What to work on: Transcribe each entry exactly; skip the images.

Stored data entries
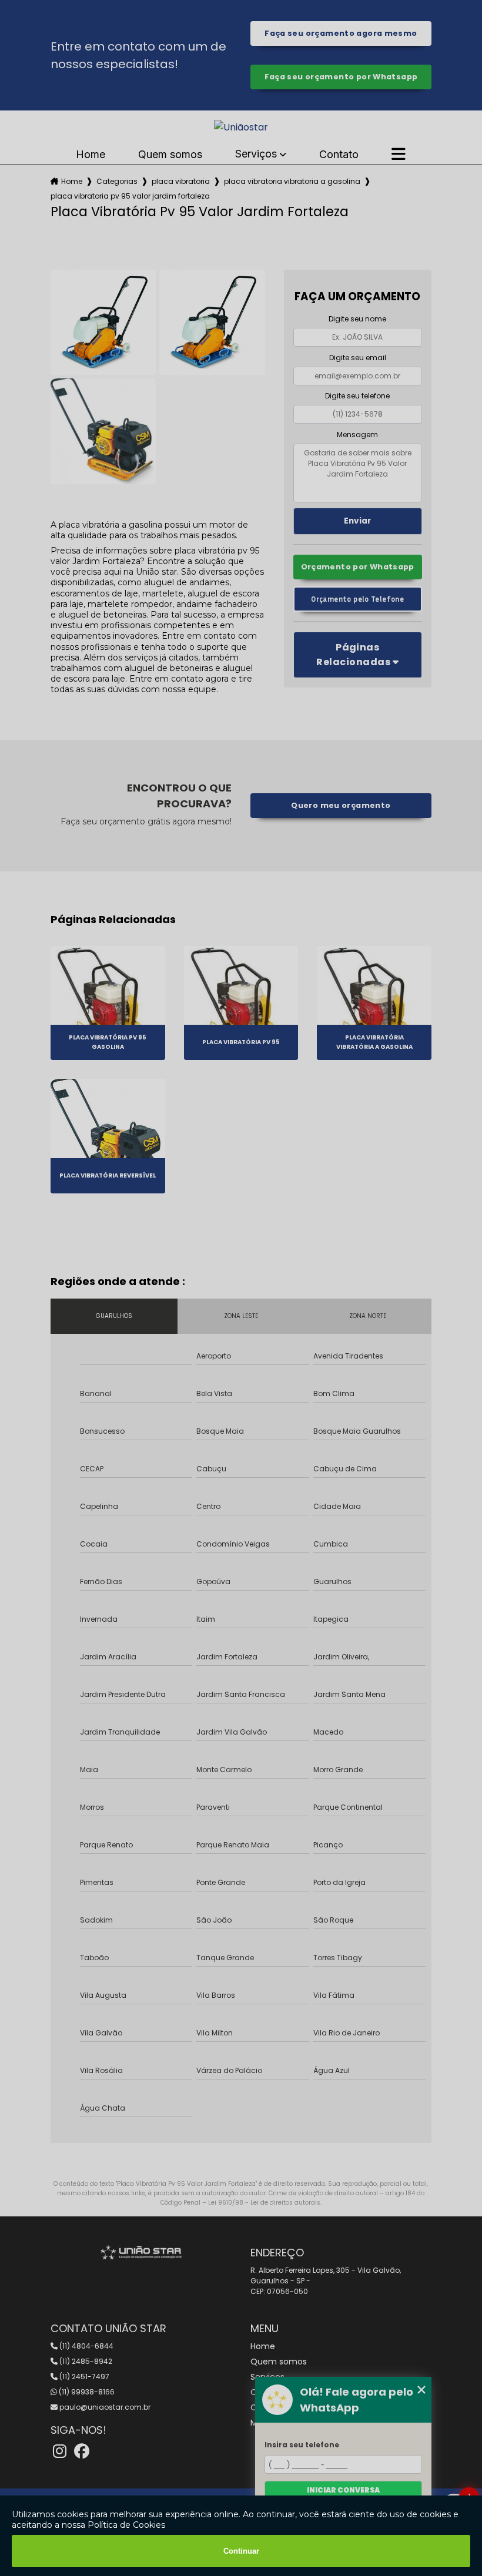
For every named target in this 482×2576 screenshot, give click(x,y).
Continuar (241, 2551)
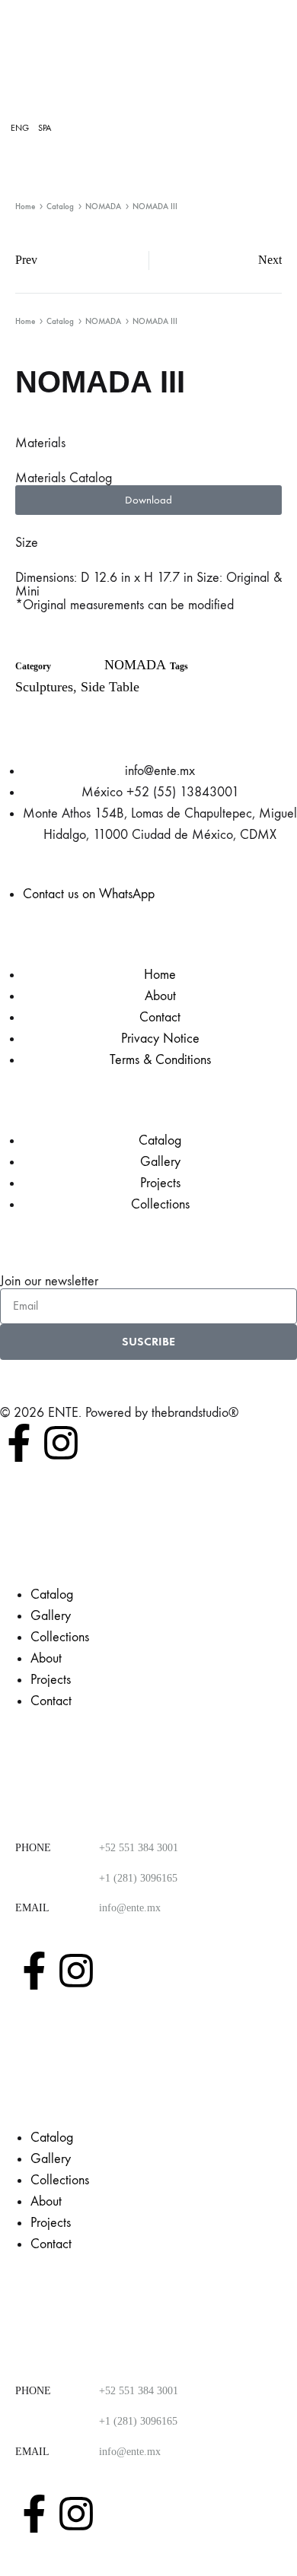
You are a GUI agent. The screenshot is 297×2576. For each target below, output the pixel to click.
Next (270, 259)
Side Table (110, 686)
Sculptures (44, 686)
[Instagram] (61, 1443)
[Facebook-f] (19, 1443)
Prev (26, 259)
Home (25, 206)
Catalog (60, 206)
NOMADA (103, 206)
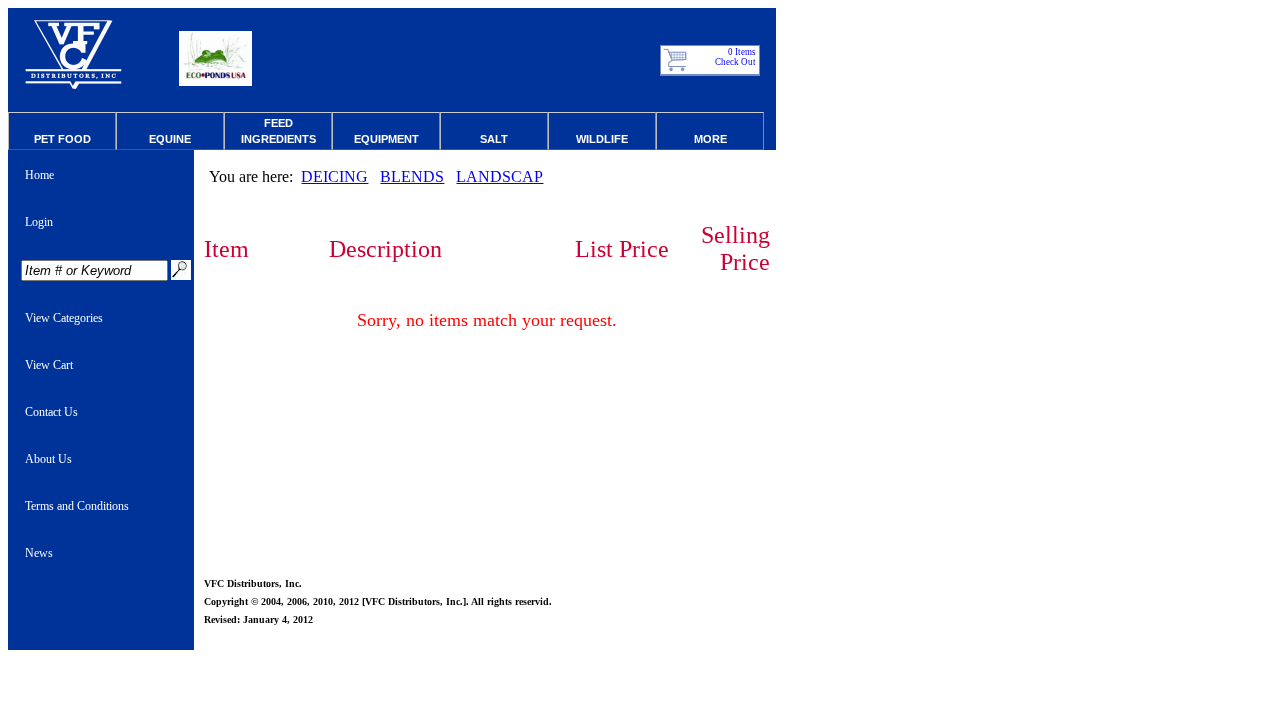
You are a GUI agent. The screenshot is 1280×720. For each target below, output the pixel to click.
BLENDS (412, 176)
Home (39, 175)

Exercise result:
For every named target in this 482×2576 screenshot, give click(x,y).
Continuar (241, 2551)
You are a GUI agent. The screenshot is 297×2576. For each target below, output the pixel to click.
Next (270, 259)
Side Table (110, 686)
Sculptures (44, 686)
[Instagram] (61, 1443)
[Facebook-f] (19, 1443)
Prev (26, 259)
Home (25, 206)
Catalog (60, 206)
NOMADA (103, 206)
You are a GUI agent. The screenshot is 1280×720. For each target below, output the pixel to click.
BLENDS (412, 176)
Home (39, 175)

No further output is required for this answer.